- Consegna -
Prosegui il testo sull'esclusione di Barbella da Facebook, partendo subito dopo l'ultima frase riportata.

- Sezione di testo -

In seguito a una denuncia (di cui nessuno conosce il motivo) del “Cenacolo di studi della civiltà cristiana Attilio Morandini”, Facebook ha prima chiuso il gruppo Advertown, dopodiché ha inasprito le sue azioni bloccando il profilo personale di Barbella e rendendo inaccessibili tutti gli altri spazi di condivisione che aveva creato.
La questione nei dettagli potete leggerla sul blog di KTTB.
Io mi limito a riportare la lettera che Barbella ha inviato alla mailing list dell’ADCI…
L’ULTIMO CENACOLO
ovvero: Perché sono fuori da Facebook.
Dopo la fine del comunismo e la crisi del capitalismo, il governo delle idee “soprattutto in Occidente, ma non solo” passa dalla politica al marketing, che ha ormai investito in modo capillare tutti gli aspetti dell’organizzazione sociale e persino la pace privata (si pensi all’invadenza del telemarketing). Al puro calcolo (elettorale) si ispirano ormai molti partiti vecchi e nuovi; al calcolo (commerciale) la maggior parte degli organi d’informazione; persino il web, salutato “con grandi speranze” come l’ultimo spazio vergine concesso al cittadino, comincia a scricchiolare sotto il peso di controlli, restrizioni e soprusi da parte di chi lo vorrebbe ridurre a una mera fonte di profitto, perdendo a poco a poco quell’aura di fai-da-te culturale che lo rendeva così diverso dai mezzi di comunicazione tradizionali.

- Dati forniti -
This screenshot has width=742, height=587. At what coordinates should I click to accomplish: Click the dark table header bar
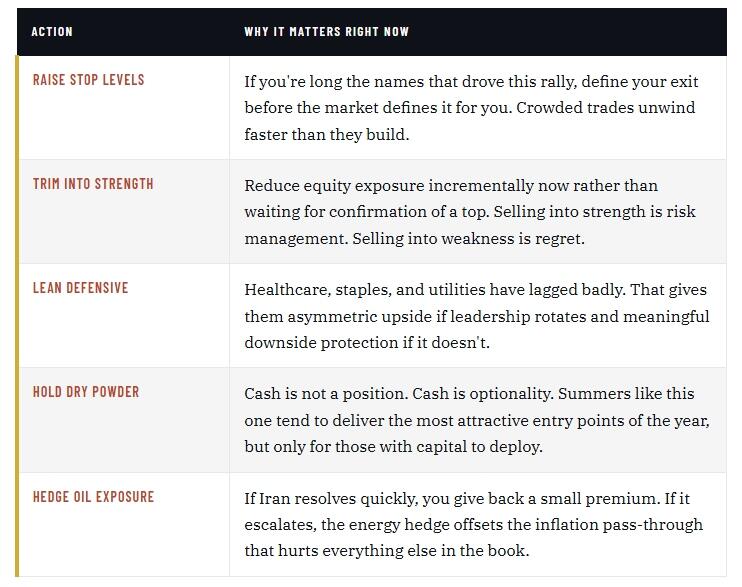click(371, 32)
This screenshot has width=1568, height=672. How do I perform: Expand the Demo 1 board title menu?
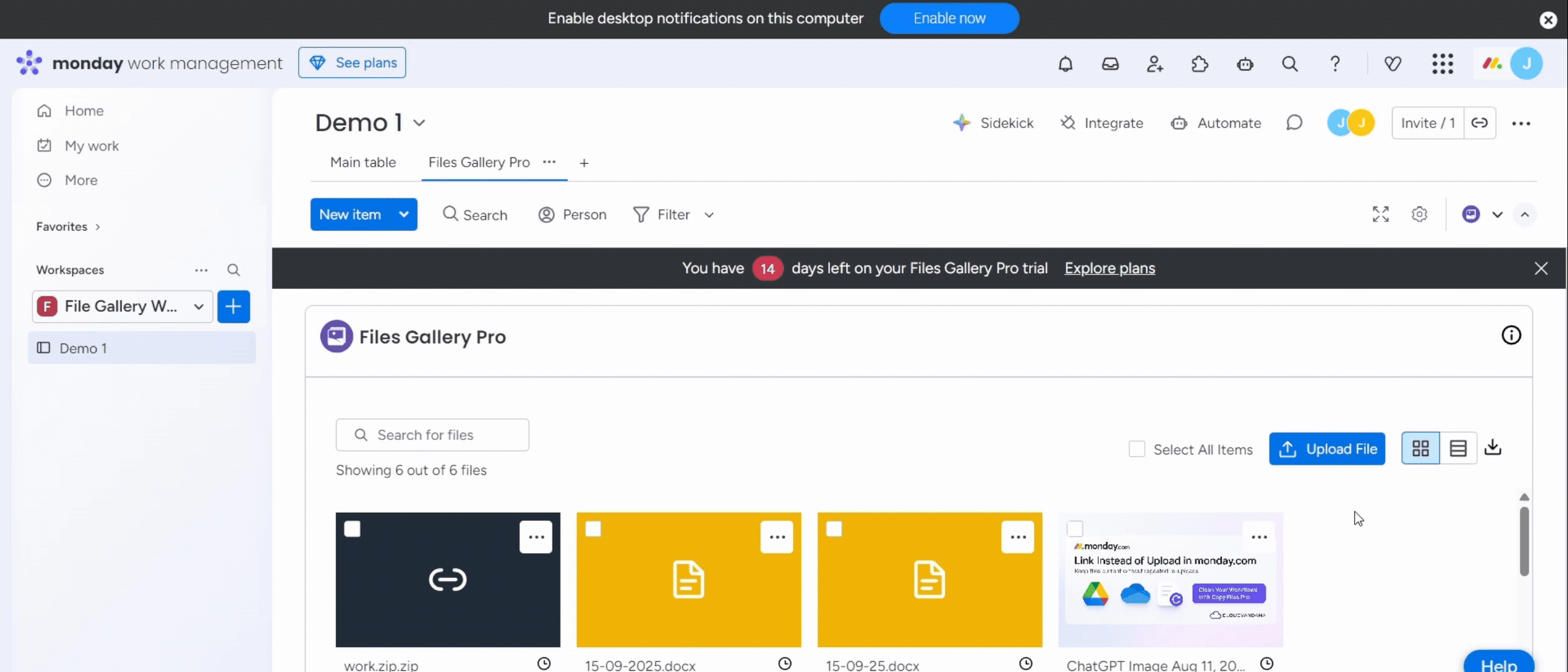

- Risultato dell'esercizio -
Prendiamo il caso dei cosiddetti social network. Sapevo che Facebook, per citare il più popolare, era un geniale colpo di marketing (per l’appunto); ma in cambio sembrava aprirti un universo di nuove possibilità comunicative, e aderirvi appariva (e in gran parte tuttora appare) simpatico, vantaggioso, persino utile. Addirittura epico, in talune circostanze. Non dimenticherò mai che nel nostro paese Facebook è stato la culla (forse involontaria) di un’iniziativa spontanea e di grande successo come quella del Popolo Viola: una mobilitazione senza precedenti, nata dall’interazione di migliaia di cittadini che hanno scoperto di condividere lo stesso ideale di democrazia. E che si sono organizzati da sé, senza la guida di grandi partiti di massa o di sindacati o di altre istituzioni ufficiali: giacché Facebook stesso per essere il sito più visitato in assoluto dopo Google deve ormai considerarsi alla stregua di un’istituzione tra le più potenti del mondo. Cinquecento milioni di aderenti sono qualcosa di più dei soliti quattro gatti.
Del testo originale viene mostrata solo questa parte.